◆ Ejercicio breve 1 ◆
¿Concuerdan con el artículo sobre la endogamia universitaria estas tres afirmaciones? Responde sí o no a cada una y cita literalmente las palabras del artículo que lo deciden.
(a) El artículo relaciona la idea de endogamia con la monarquía.
(b) Según el artículo, ante la endogamia académica en España predomina una sensación de indignación.
(c) El artículo comienza con un refrán medieval.
◆ Ejercicio breve 2 ◆
¿Cómo seguiría el artículo sobre la endogamia universitaria? Reanuda su redacción a partir de la última oración.

◆ Texto proporcionado ◆
--

Refranes medievales, universidades actuales

Refranes medievales, universidades actuales

Los agravios y los delitos éticos, como la adjudicación de plazas a dedo, el rechazo a cualquier crítica proveniente del alumnado o la explotación de las personas con becas predoctorales se van normalizando en la conciencia individual y colectiva y se admiten como formas naturales de funcionamiento.

Texto: Ana Domarez
09/03/2022
Equipo de arte de 'El Salto': Byron Maher, Sancho Somalo, David Fernández y Álvaro Minguito.

Equipo de arte de ‘El Salto’: Byron Maher, Sancho Somalo, David Fernández y Álvaro Minguito. Trabajo hecho para el especial #AcosoEnLaUni

“Más vale malo conocido que bueno por conocer”. Qué mejor que un refrán medieval para empezar a hablar de la universidad actual. Es posible que si pensamos en endogamia nos venga a la mente por asociación la idea de monarquía, una institución añeja y anquilosada que tiende a rechazar cualquier atisbo de renovación porque, en su propia definición, está implícito ese espíritu conservador. Es cuestión de poder, cuando hay privilegios y dominación sobre otras personas suele repelerse la apertura, la mezcla, ya que supone una pérdida en tanto en cuanto ese poder se reparte entre más manos, ergo se sitúa sobre menos cabezas. Cuando se habla de endogamia académica en el sistema universitario español siempre existe una cierta sensación de resignación, como si no se pudiera esperar otra cosa. Así funciona aquí, las instituciones son cortijos, masías, pazos, caseríos o palacetes de uso señorial y carácter nepotista.

--

◆ Datos del conjunto ◆
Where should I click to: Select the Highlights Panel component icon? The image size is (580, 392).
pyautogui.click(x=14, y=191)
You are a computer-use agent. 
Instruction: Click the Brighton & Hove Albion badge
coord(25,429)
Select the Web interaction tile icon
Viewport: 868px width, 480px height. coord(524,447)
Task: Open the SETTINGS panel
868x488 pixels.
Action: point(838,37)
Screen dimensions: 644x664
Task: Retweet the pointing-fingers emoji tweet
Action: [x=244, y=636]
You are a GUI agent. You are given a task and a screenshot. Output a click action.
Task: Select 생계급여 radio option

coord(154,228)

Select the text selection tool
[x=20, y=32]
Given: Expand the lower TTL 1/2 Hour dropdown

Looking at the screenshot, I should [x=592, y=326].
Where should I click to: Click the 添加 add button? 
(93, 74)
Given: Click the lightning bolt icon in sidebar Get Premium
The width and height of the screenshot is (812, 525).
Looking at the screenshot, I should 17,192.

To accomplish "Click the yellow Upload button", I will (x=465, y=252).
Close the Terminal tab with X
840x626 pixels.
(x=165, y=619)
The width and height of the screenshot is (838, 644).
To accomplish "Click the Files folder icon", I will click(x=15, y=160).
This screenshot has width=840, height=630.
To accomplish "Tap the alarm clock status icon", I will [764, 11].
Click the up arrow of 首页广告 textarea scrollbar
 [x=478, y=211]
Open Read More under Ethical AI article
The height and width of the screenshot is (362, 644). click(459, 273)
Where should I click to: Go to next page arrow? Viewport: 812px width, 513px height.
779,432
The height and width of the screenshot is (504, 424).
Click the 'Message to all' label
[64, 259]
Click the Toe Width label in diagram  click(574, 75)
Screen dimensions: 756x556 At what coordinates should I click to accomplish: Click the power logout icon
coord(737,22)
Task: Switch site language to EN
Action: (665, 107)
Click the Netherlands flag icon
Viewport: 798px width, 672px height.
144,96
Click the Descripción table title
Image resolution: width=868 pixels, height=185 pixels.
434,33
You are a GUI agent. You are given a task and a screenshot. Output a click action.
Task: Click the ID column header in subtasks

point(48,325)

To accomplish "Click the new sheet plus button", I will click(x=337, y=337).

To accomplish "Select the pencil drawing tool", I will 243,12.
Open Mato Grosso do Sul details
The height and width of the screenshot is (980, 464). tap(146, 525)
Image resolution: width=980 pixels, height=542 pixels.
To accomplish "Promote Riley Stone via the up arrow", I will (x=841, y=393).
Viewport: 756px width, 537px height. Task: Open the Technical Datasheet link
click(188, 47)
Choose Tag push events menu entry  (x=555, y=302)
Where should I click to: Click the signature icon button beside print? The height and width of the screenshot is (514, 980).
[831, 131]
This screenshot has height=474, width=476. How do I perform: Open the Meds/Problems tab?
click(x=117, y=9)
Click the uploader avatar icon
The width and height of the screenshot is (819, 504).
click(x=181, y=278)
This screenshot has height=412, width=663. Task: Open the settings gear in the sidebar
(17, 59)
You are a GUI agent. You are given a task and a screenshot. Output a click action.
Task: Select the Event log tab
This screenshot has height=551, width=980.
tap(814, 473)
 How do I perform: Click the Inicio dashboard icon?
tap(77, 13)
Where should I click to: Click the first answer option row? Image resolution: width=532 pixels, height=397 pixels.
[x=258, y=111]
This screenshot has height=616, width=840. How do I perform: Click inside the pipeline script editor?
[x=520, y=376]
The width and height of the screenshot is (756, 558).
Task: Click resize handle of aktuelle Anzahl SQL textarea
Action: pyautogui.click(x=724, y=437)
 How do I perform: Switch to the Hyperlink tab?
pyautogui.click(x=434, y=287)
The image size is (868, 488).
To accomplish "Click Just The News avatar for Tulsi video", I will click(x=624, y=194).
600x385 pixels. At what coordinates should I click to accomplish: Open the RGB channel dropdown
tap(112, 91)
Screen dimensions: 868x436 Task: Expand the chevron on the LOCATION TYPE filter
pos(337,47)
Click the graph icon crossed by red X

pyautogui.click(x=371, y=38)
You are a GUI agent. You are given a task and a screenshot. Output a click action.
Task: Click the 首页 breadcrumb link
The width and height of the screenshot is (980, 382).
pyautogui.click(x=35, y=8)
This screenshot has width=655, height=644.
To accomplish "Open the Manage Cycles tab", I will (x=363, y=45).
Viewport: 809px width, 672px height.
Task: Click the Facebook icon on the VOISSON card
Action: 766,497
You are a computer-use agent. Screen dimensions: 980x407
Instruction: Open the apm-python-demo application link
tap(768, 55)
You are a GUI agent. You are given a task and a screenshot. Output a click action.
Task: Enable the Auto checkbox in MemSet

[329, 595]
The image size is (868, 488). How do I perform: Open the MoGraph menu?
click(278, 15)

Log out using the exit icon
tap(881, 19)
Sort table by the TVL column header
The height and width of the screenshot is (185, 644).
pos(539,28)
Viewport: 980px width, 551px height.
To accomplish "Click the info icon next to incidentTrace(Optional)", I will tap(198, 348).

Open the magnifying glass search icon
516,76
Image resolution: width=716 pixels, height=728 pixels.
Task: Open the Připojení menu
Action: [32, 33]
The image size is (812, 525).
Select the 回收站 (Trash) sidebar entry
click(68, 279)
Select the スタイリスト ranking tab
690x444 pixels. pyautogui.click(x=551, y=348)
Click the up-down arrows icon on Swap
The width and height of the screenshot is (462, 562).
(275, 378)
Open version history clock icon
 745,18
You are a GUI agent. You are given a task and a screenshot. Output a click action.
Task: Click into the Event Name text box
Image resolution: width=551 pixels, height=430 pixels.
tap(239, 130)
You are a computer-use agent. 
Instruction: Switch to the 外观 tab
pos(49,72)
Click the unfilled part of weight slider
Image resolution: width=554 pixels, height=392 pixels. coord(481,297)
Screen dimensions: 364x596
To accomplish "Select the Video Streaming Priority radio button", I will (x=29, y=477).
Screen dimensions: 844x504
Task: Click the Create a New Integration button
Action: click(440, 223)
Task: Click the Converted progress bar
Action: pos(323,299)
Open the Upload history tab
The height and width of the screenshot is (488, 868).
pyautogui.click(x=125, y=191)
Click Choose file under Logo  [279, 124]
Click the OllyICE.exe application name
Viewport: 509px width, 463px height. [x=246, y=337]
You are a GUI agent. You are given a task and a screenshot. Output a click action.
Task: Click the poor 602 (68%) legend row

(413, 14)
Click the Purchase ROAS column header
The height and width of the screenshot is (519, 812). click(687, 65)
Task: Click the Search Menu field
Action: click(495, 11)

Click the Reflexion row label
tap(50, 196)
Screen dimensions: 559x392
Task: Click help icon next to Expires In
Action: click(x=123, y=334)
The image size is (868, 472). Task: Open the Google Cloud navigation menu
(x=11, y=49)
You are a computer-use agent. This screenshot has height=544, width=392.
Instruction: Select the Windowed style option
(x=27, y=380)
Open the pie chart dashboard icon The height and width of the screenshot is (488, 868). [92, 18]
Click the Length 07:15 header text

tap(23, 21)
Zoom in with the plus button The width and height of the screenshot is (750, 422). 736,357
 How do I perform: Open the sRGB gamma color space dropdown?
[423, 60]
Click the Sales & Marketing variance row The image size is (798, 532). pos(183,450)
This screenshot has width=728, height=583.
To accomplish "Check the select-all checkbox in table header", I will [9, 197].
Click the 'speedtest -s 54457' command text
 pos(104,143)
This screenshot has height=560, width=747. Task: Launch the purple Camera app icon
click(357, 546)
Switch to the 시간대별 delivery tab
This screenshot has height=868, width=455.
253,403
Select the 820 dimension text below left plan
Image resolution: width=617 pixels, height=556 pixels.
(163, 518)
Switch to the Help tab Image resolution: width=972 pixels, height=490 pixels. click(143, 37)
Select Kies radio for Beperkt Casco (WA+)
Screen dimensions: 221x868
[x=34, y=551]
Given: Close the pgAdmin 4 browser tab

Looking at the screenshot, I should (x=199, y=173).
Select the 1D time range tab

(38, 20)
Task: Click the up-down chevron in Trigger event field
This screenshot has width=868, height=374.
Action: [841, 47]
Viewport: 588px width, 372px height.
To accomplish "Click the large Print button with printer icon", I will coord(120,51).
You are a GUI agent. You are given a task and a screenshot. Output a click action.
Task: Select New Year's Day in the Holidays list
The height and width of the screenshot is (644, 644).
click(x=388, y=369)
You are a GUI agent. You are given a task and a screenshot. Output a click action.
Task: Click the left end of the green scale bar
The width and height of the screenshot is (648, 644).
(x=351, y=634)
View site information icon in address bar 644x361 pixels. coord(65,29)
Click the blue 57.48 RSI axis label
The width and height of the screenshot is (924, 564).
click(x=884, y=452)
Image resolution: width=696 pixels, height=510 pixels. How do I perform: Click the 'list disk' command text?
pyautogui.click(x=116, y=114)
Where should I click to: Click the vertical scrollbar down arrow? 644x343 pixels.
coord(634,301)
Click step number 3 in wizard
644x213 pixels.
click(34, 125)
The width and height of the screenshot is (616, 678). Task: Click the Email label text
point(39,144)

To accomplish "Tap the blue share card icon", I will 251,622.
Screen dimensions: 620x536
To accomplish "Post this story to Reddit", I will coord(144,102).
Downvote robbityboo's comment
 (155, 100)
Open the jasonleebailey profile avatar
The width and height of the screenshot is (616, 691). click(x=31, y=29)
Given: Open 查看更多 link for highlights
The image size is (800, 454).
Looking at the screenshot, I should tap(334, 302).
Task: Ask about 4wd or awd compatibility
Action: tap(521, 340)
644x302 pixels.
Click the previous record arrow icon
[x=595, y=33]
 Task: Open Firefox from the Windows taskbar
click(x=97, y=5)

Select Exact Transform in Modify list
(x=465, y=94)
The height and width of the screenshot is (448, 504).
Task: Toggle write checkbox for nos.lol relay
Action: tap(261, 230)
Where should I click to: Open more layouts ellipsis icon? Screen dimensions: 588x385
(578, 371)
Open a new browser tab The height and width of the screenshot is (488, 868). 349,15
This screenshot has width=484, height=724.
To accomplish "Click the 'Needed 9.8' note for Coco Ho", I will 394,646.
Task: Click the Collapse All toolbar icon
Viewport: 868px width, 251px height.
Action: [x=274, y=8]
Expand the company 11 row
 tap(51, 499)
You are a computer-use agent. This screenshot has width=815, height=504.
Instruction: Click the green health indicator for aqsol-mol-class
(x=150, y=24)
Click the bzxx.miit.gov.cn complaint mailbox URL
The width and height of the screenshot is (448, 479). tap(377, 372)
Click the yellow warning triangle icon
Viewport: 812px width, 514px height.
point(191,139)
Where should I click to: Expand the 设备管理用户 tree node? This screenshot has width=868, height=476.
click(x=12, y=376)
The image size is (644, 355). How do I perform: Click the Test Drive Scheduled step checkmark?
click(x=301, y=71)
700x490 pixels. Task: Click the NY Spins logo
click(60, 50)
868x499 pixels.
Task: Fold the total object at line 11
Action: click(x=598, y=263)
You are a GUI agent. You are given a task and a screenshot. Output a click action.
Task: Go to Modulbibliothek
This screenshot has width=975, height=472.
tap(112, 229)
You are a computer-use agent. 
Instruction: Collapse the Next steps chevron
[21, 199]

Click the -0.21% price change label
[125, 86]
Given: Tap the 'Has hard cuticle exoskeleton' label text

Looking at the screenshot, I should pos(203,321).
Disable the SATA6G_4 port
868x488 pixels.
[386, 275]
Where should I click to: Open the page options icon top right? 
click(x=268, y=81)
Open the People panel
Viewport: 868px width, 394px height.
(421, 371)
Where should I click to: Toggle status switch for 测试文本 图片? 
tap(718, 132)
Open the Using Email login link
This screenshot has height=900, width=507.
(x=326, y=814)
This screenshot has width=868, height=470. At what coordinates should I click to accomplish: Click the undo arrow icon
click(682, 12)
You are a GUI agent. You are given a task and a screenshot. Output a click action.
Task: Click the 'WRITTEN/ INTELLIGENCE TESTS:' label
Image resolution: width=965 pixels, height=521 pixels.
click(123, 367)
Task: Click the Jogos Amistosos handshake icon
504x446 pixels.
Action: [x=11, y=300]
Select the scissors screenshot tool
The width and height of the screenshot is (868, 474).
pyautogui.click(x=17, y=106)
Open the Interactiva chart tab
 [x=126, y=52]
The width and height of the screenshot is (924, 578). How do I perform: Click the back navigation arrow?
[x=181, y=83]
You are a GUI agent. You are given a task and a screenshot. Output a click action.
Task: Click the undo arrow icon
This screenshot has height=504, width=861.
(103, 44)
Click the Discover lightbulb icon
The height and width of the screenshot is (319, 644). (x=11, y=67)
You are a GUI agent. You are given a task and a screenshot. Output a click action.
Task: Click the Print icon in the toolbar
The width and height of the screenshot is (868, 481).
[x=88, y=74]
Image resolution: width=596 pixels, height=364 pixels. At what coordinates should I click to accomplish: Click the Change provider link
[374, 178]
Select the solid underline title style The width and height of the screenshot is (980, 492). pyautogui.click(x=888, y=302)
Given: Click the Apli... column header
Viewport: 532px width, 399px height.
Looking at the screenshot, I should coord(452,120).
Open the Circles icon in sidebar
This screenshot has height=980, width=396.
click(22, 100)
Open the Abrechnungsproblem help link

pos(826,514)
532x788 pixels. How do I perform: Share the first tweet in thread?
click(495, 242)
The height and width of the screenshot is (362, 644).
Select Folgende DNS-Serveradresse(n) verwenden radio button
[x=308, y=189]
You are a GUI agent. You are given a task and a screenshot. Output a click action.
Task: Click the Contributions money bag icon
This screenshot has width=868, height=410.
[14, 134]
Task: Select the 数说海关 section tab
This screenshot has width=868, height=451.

--

◆ Respuesta 1 ◆
(a) Sí: «Es posible que si pensamos en endogamia nos venga a la mente por asociación la idea de monarquía».
(b) No: «Cuando se habla de endogamia académica en el sistema universitario español siempre existe una cierta sensación de resignación».
(c) Sí: «Qué mejor que un refrán medieval para empezar a hablar de la universidad actual».

◆ Respuesta 2 ◆
La universidad es otra de esas formas de organización alrededor de una serie de capitales, público y privado, social, humano, económico y simbólico. No siempre el económico es el más importante, aunque por supuesto allí se mueven los dineros. Lo que pasa es que cuando se intercambian más valores que exclusivamente el monetario, los modos y dinámicas de manipulación se hacen más sofisticados. Así ocurre respecto a la promoción del talento y al reconocimiento de méritos. En un informe llevado a cabo por la Fundación Conocimiento y Desarrollo, de datos correspondientes al año 2019, un 75 por ciento del personal docente de investigación trabaja en la misma universidad donde leyó su tesis. Este hecho no resultaría problemático si los procesos de selección y adjudicación de plazas fueran abiertos y estuvieran exentos de previos tratos y dedazos potestosos. Resultaría anecdótica la proporción de plazas de docencia abiertas a concurso público que no están ya más que asignadas a la persona que en su trayectoria haya sabido calentar el asiento convenientemente. Esto significa básicamente haber callado discrepancias, asumido labores más allá de las funciones encomendadas, sacrificado lo suficiente para mantenerse como discípulo o discípula predilecta de aquella persona que detenta el cargo de investigador o investigadora principal, quien lleva la batuta y dejará en herencia el gran sillón, la plaza del privilegio, la responsabilidad, por supuesto, pero sobre todo el poder y la seguridad de un sueldo jugoso y un estatus aún mejor. Son innumerables las personas que, habiendo crecido en España, con brillantes carreras académicas en el extranjero, con currículos intachables y menciones especiales, no se plantean la vuelta a este país por el hecho imposible de encontrar una plaza de docencia e investigación en nuestras universidades. Y es así como la calidad de la enseñanza universitaria se devalúa y empobrece, cuando se premia el amiguismo y se rechaza el talento, el bagaje y la experiencia más allá de fronteras patrias, más allá de identidades vinculadas a su alma mater. No ocurre de modo tan flagrante en las políticas universitarias de otros lugares, especialmente en el mundo anglosajón, donde la movilidad del personal docente es mayor.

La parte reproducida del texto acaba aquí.